(Collected data)
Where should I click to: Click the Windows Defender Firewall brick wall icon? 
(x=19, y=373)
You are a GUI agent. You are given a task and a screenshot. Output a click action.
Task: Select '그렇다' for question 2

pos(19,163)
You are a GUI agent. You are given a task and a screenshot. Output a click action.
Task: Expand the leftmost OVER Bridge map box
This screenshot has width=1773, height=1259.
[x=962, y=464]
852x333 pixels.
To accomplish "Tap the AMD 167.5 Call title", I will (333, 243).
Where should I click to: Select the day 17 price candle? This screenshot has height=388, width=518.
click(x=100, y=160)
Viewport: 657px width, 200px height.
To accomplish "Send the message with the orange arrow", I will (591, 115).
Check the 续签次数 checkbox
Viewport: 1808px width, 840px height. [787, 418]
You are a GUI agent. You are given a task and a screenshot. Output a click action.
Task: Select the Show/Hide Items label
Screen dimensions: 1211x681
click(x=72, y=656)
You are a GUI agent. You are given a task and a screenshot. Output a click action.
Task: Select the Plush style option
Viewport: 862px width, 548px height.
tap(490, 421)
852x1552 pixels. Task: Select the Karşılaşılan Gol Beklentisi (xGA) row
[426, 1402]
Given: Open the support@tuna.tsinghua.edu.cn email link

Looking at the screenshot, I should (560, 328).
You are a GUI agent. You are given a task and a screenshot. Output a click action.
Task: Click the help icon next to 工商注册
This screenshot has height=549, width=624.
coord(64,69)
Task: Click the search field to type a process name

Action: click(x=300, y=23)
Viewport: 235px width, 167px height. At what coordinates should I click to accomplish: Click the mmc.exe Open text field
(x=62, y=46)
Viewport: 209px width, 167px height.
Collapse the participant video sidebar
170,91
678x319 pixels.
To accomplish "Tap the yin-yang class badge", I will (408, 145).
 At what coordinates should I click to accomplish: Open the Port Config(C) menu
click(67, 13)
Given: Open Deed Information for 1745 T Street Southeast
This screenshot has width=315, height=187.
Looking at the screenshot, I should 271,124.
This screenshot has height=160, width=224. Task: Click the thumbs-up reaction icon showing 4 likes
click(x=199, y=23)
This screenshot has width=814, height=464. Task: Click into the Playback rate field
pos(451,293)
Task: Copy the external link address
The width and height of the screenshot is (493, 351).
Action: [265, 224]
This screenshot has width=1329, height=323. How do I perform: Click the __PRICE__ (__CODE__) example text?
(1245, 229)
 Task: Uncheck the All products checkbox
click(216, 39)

Set exercise
Write out every one of the rows above, character for character, without any alteration.

Answer to this problem
Where should I click to: Click the Windows Defender Firewall brick wall icon? 
(x=19, y=373)
You are a GUI agent. You are given a task and a screenshot. Output a click action.
Task: Select '그렇다' for question 2

pos(19,163)
You are a GUI agent. You are given a task and a screenshot. Output a click action.
Task: Expand the leftmost OVER Bridge map box
This screenshot has width=1773, height=1259.
[x=962, y=464]
852x333 pixels.
To accomplish "Tap the AMD 167.5 Call title", I will (333, 243).
Where should I click to: Select the day 17 price candle? This screenshot has height=388, width=518.
click(x=100, y=160)
Viewport: 657px width, 200px height.
To accomplish "Send the message with the orange arrow", I will (591, 115).
Check the 续签次数 checkbox
Viewport: 1808px width, 840px height. [787, 418]
You are a GUI agent. You are given a task and a screenshot. Output a click action.
Task: Select the Show/Hide Items label
Screen dimensions: 1211x681
click(x=72, y=656)
You are a GUI agent. You are given a task and a screenshot. Output a click action.
Task: Select the Plush style option
Viewport: 862px width, 548px height.
tap(490, 421)
852x1552 pixels. Task: Select the Karşılaşılan Gol Beklentisi (xGA) row
[426, 1402]
Given: Open the support@tuna.tsinghua.edu.cn email link

Looking at the screenshot, I should (560, 328).
You are a GUI agent. You are given a task and a screenshot. Output a click action.
Task: Click the help icon next to 工商注册
This screenshot has height=549, width=624.
coord(64,69)
Task: Click the search field to type a process name

Action: click(x=300, y=23)
Viewport: 235px width, 167px height. At what coordinates should I click to accomplish: Click the mmc.exe Open text field
(x=62, y=46)
Viewport: 209px width, 167px height.
Collapse the participant video sidebar
170,91
678x319 pixels.
To accomplish "Tap the yin-yang class badge", I will (408, 145).
 At what coordinates should I click to accomplish: Open the Port Config(C) menu
click(67, 13)
Given: Open Deed Information for 1745 T Street Southeast
This screenshot has width=315, height=187.
Looking at the screenshot, I should 271,124.
This screenshot has height=160, width=224. Task: Click the thumbs-up reaction icon showing 4 likes
click(x=199, y=23)
This screenshot has width=814, height=464. Task: Click into the Playback rate field
pos(451,293)
Task: Copy the external link address
The width and height of the screenshot is (493, 351).
Action: [265, 224]
This screenshot has width=1329, height=323. How do I perform: Click the __PRICE__ (__CODE__) example text?
(1245, 229)
 Task: Uncheck the All products checkbox
click(216, 39)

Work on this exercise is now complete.